**Qué harás:**
(a) Enumera a todas las personas que el texto sobre el ataque en Teotihuacán nombra por su nombre.
(b) Transcribe sin cambios el fragmento del texto sobre el ataque en Teotihuacán que va de "Desgraciadamente, Eric Harris" a "digna de imitar.".

**Texto del ejercicio:**
----------------
El hecho criminal más terrible de los últimos días ha sido el de Julio César Jasso, joven de 27 años que subió a lo alto de la Pirámide de la Luna, en Teotihuacán, para disparar a la gente que allí se encontraba, dejando como saldo una mujer de nacionalidad canadiense muerta y 13 personas de diversas nacionalidades lesionadas. Tras ser perseguido por elementos de la Guardia Nacional, se suicidó con su revólver.
La fecha en que ocurrió todo cobra una especial y siniestra relevancia: el 20 de abril, aniversario del nacimiento de Adolf Hitler y en tiempos más recientes, de la Masacre en la escuela de Columbine. El perfil criminológico del criminal no es diferente a muchos otros que han imitado a los tristemente célebres asesinos escolares: misógino, de extrema derecha y de personalidad psicopática.
Lo cierto es que no se trata de un caso aislado. El criminal se puede incluir en lo que se conoce como ‘copycat’, es decir, alguien que quiere imitar crímenes famosos.
Desgraciadamente, Eric Harris y Dylan Klebold, los adolescentes que organizaron la matanza de Columbine, han creado una ‘escuela’ y una serie de fanáticos que los admiran y los siguen, como si su crimen, que dejó como resultado 12 estudiantes y un profesor, además del suicidio de ambos, fuera una hazaña admirable. Desde que ocurrieron aquellos hechos hasta el día de hoy, miles de personas (la mayoría jóvenes solitarios y víctimas de bullying) ven disparar en lugares públicos como una hazaña digna de imitar.
El de Teotihuacán no es el único caso registrado. Ha habido más, y no solamente en Estados Unidos, donde apuntaría la lógica debido a sus políticas respecto a la venta indiscriminada de armas.
----------------
**Registros mostrados:**
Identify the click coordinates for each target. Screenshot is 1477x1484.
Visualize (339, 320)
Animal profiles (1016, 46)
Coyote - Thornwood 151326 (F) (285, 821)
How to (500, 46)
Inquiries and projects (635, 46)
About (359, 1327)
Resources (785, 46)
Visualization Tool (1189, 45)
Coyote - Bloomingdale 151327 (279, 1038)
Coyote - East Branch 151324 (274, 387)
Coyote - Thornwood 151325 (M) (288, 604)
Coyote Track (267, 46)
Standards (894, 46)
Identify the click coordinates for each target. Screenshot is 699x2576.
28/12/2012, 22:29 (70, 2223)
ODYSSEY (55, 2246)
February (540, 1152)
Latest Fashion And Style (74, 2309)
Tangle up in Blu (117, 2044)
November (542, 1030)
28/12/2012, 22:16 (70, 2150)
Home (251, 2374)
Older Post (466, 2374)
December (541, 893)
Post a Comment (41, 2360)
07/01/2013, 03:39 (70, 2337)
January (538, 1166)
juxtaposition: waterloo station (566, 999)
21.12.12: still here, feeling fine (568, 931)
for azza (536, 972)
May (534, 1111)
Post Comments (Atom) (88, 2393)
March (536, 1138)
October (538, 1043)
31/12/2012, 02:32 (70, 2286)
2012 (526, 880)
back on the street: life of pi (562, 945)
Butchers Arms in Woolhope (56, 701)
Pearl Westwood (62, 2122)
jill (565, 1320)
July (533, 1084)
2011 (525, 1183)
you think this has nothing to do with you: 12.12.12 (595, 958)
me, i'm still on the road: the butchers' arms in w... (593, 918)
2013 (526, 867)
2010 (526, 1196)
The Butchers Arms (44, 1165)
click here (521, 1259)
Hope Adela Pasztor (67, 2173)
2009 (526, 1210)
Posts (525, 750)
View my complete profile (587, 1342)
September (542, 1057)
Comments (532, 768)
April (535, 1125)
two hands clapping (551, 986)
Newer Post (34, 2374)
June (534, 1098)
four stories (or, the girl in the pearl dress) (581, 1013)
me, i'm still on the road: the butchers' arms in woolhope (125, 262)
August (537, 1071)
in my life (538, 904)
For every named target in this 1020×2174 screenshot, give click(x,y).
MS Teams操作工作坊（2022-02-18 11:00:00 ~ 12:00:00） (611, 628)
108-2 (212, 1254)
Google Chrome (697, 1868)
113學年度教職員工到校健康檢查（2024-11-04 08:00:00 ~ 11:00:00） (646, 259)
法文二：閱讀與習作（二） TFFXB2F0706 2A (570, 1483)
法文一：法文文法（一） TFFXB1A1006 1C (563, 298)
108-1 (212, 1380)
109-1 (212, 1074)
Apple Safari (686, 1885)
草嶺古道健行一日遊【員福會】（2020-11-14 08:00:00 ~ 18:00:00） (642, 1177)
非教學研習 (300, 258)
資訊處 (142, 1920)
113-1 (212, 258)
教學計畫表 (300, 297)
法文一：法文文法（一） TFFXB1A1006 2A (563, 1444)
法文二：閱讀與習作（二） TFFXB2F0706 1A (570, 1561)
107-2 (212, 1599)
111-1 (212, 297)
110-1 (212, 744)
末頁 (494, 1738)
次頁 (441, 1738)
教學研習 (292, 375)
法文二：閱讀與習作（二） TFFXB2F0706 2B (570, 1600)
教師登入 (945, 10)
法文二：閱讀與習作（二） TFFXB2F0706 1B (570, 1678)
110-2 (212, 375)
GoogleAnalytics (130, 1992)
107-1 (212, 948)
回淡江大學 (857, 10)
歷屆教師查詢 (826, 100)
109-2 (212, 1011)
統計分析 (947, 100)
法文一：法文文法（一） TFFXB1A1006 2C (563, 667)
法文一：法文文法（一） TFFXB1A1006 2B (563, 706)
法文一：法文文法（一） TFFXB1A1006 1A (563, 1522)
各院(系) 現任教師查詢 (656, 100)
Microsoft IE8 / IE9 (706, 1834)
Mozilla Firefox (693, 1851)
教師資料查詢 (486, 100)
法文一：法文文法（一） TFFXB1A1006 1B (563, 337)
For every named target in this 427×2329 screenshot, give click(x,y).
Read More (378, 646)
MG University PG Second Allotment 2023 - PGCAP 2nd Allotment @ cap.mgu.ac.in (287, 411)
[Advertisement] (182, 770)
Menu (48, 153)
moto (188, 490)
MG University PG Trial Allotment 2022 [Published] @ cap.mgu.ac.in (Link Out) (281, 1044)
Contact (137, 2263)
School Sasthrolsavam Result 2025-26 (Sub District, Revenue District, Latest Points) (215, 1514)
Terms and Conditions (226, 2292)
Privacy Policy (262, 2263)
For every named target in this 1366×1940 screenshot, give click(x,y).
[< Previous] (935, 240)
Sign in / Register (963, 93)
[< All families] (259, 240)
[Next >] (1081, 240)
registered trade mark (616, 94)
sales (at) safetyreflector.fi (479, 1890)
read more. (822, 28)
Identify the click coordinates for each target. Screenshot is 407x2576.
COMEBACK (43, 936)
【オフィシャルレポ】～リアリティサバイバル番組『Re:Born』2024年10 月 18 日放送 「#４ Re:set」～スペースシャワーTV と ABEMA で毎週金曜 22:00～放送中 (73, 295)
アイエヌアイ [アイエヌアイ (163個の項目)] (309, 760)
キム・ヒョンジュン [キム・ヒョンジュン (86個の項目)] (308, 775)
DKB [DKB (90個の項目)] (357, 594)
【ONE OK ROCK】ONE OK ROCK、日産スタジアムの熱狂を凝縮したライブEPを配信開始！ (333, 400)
----------------
**Respuestas por tarea:**
(a)
Julio César Jasso
Adolf Hitler
Eric Harris
Dylan Klebold

(b)
Desgraciadamente, Eric Harris y Dylan Klebold, los adolescentes que organizaron la matanza de Columbine, han creado una ‘escuela’ y una serie de fanáticos que los admiran y los siguen, como si su crimen, que dejó como resultado 12 estudiantes y un profesor, además del suicidio de ambos, fuera una hazaña admirable. Desde que ocurrieron aquellos hechos hasta el día de hoy, miles de personas (la mayoría jóvenes solitarios y víctimas de bullying) ven disparar en lugares públicos como una hazaña digna de imitar.